平川:僕は最初「ある程度介護するかな。だめだったら施設に預ければいいや」ぐらいに思っていたんだけど、途中から、施設に預けるにせよ自宅で看るにせよ、これは中途半端な気持ちではできないな。自分の生活も根こそぎ変わらないとできない「事業」だなというふうに思って。だから、僕はそれから家に帰っていないんですよ。もう6年経つんだけど。別に離婚したわけでもないのですが、妻とも別居するわけです。住民票も移しちゃいましたから。
えっ。
平川:だから6年も別居しているんですよ。いつか帰らなきゃいけないと思っているんですけど、6年別居していると、もうそっちが普通の生活になっちゃっているからね。一家離散の形になりましたね。
実家のメンテは、ネズミとの戦い!
平川:一家と言えば、松浦さんは家を改造されるじゃないですか。あれもまた面白かった。
松浦:平川さんもご実家の改装をされていますよね。
平川:ええ。僕は2回に分けてやったんだけど、まあ、そのときに昭和の…僕はたぶん松浦さんより10歳ぐらい上ですか。
松浦:はい、私は55歳です。
平川:じゃあ10歳以上、上なんですね。親もそのくらい上ということで、昭和の戦時中から生きてきた人たちなんです。それが東京に出てきて家を建てる。それから60年ぐらい経っているわけですよ。どうなっているのかというと、本当にびっくりするわけね。

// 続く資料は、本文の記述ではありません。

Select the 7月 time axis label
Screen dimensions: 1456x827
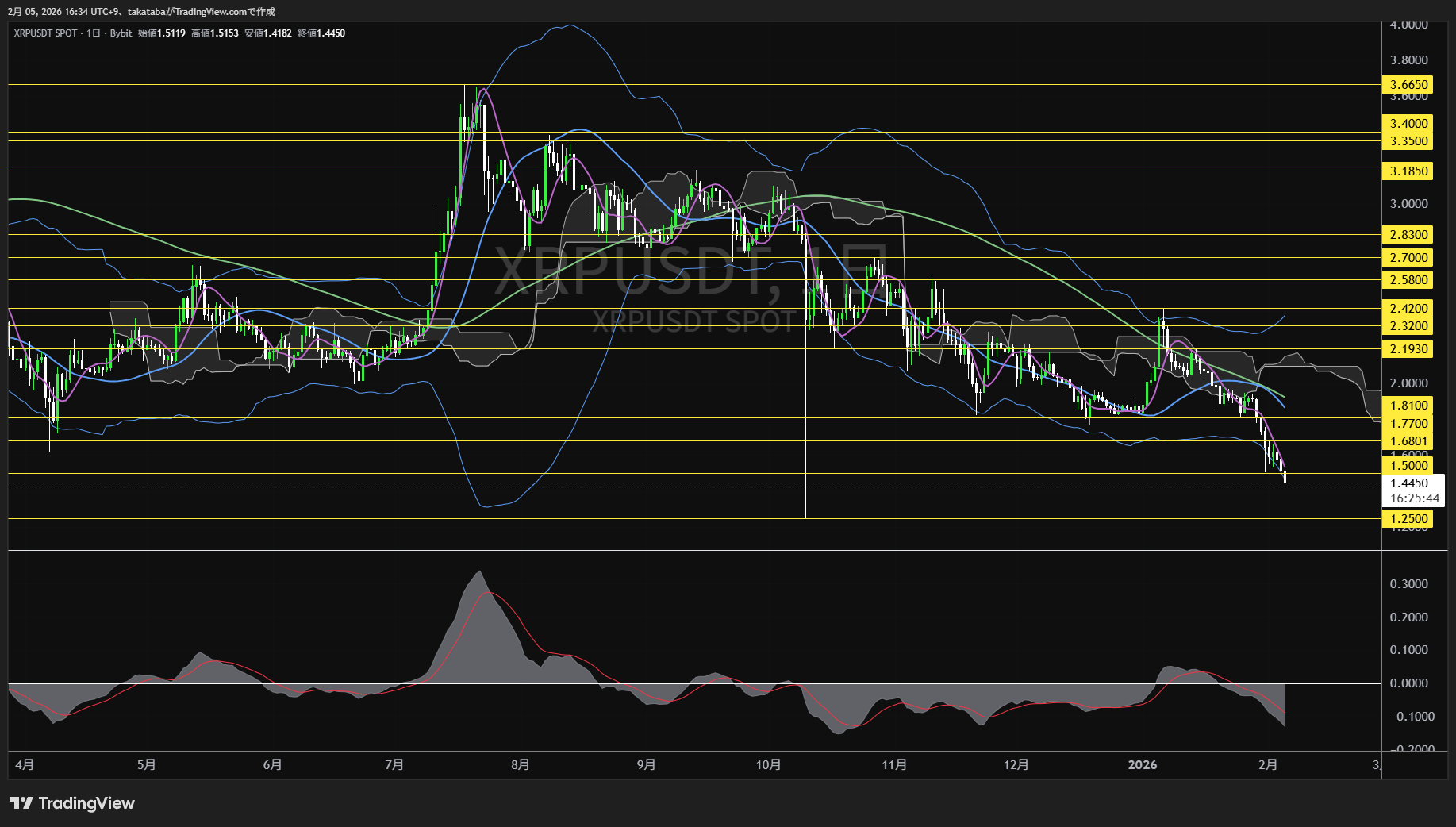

改装するので掃除にかかったら、不要品というか、ゴミだらけなんですよ。押し入れにも台所の棚にもモノがぎっしり詰まっていまして。しかも、その奥は穴が開いていて、ネズミが自由に出入りして。ネズミとの格闘は相当長い間続きました。これはもう大変な、つらい作業でした。ネズミというのは、追い詰められたら人間にも向かってくるんですね。そして頭がいい。例えば米のビニール袋をぼんと置いておくと、表には一切痕跡を残さず、裏側から穴を開けてすこしずつ食べている。だから、ずいぶんネズミの雑菌を僕は食っていたんじゃないかな。
思い出しました。たまたま自分と同年代の同僚が、お母様が亡くなって、一人暮らしをしていたご実家を片付けに行ったら、まさにおっしゃった通りのネズミの巣と化していて、真夏の暑い中、駆除業者さんと毎週末行って駆除しようとしたんですが、ネズミたちは隠し通路をいっぱい掘っていて…。
平川:たくさんあります。たくさんあります。1つ見つけて潰しても全然堪えなくて。家の中にモノが多いから、食べ放題、隠れ放題なんですよね。